_Dataset extract:_
____________________

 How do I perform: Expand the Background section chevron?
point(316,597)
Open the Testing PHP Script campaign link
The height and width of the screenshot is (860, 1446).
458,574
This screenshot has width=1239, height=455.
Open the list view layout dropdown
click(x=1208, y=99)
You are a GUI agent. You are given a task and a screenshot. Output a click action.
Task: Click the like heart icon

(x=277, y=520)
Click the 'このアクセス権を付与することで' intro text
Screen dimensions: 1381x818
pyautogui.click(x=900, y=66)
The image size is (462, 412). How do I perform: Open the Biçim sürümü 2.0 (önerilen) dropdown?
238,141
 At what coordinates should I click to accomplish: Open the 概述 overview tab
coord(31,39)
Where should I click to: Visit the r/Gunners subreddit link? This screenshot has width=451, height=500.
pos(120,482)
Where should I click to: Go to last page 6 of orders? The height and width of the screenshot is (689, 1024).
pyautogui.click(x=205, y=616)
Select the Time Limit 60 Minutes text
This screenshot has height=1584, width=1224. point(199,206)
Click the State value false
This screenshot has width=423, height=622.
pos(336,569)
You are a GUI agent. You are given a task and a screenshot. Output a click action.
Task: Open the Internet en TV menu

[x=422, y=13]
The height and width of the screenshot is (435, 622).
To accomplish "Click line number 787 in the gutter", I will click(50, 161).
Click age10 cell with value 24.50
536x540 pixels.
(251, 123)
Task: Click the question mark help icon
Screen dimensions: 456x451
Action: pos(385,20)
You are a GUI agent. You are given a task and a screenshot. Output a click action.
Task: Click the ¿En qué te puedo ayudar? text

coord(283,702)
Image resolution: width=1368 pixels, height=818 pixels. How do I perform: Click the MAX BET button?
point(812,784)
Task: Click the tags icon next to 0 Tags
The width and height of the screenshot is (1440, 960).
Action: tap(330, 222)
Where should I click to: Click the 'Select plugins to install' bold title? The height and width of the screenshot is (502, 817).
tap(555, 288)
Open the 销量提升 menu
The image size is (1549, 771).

____________________

Each line from the one with "The width and" through the end of the entries above is to be returned word for word. Nothing else belongs in the answer.

_Result below:_
The width and height of the screenshot is (1440, 960).
Action: tap(330, 222)
Where should I click to: Click the 'Select plugins to install' bold title? The height and width of the screenshot is (502, 817).
tap(555, 288)
Open the 销量提升 menu
The image size is (1549, 771).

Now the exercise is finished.